> _What is needed_:
Could you return the lines below exactly, from the first line up to and including the line that holds "The image size is (728, 533)."?

Exercise material section start

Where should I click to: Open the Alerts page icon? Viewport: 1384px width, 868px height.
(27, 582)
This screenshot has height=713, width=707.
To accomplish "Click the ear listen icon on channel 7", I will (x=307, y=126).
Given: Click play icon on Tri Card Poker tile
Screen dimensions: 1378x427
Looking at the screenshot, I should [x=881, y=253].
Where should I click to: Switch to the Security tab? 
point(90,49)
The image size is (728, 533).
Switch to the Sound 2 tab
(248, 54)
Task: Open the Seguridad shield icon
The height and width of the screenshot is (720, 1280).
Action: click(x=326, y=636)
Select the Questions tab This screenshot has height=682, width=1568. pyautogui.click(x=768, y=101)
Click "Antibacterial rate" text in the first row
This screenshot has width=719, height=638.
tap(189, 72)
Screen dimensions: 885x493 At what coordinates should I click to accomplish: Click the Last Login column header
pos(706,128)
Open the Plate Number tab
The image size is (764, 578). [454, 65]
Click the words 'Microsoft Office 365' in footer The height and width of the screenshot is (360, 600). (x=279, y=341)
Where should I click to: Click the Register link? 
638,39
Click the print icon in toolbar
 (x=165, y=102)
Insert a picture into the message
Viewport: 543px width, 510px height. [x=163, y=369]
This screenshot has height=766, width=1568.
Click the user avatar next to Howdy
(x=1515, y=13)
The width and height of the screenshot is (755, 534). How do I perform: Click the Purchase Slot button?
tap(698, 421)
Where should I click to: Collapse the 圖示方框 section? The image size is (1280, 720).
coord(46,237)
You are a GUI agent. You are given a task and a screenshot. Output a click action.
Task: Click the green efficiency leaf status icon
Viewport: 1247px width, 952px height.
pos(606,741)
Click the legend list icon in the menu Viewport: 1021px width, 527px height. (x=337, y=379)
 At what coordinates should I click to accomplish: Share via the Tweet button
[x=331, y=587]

Exercise material section end

> _Reply_:
Where should I click to: Open the Alerts page icon? Viewport: 1384px width, 868px height.
(27, 582)
This screenshot has height=713, width=707.
To accomplish "Click the ear listen icon on channel 7", I will (x=307, y=126).
Given: Click play icon on Tri Card Poker tile
Screen dimensions: 1378x427
Looking at the screenshot, I should [x=881, y=253].
Where should I click to: Switch to the Security tab? 
point(90,49)
The image size is (728, 533).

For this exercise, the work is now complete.